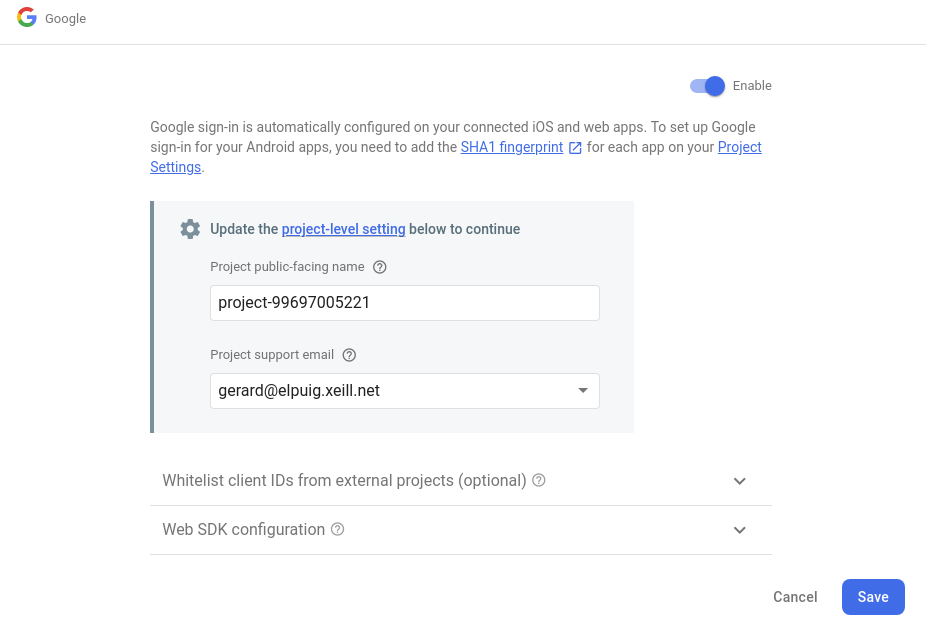Click external link icon after SHA1 fingerprint

pos(575,148)
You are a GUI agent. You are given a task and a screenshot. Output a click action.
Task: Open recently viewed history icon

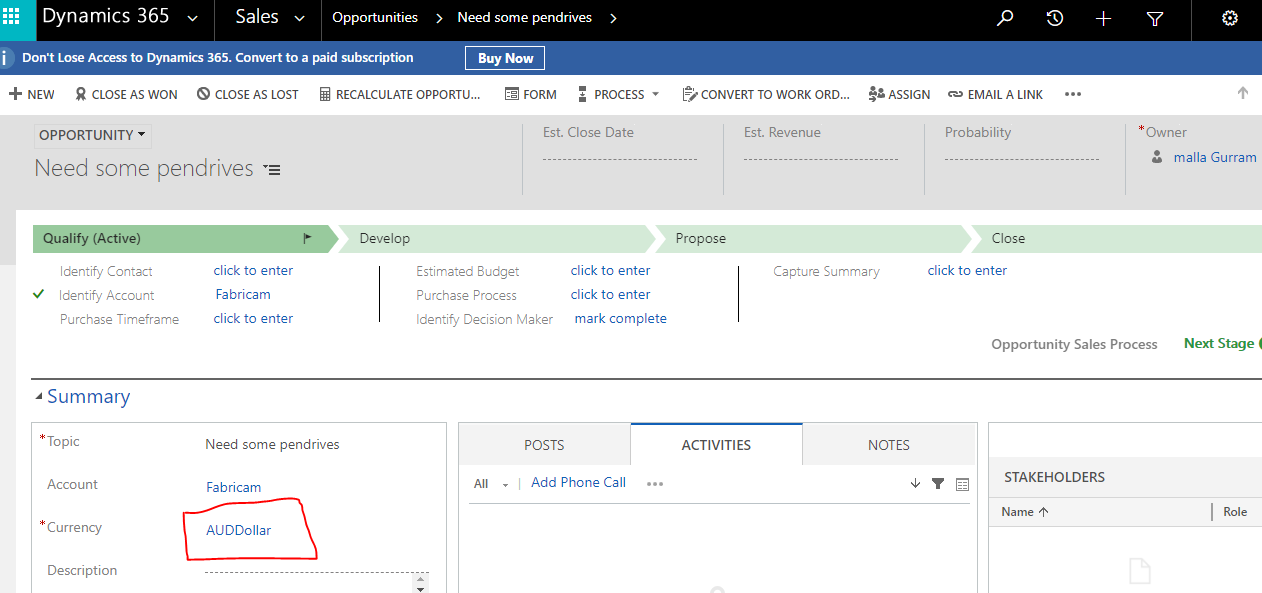(x=1054, y=18)
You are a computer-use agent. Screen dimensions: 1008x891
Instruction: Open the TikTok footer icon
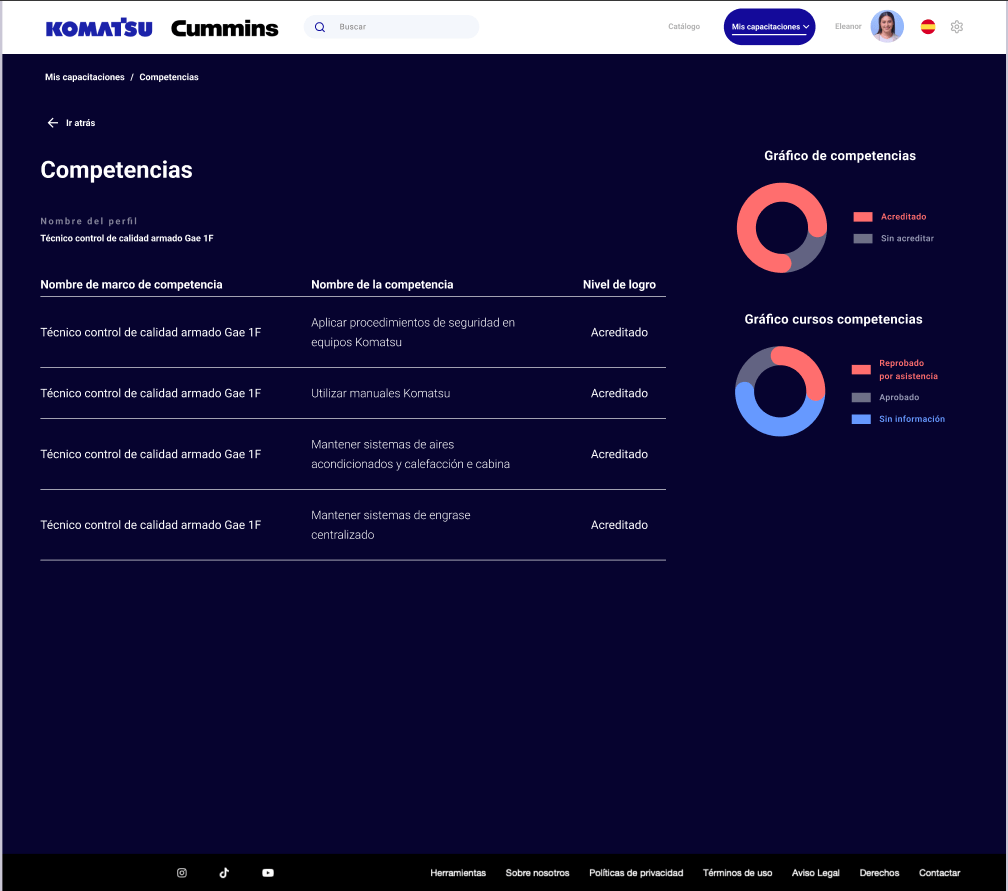[224, 873]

*****

[WORK ORDER]: Look through the listing above. Pick out each line with "agent" and copy it.

[WRITTEN SOLUTION]:
You are a GUI agent. You are given a task and a screenshot. Output a click action.
You are a computer-use agent. Screen dimensions: 1008x891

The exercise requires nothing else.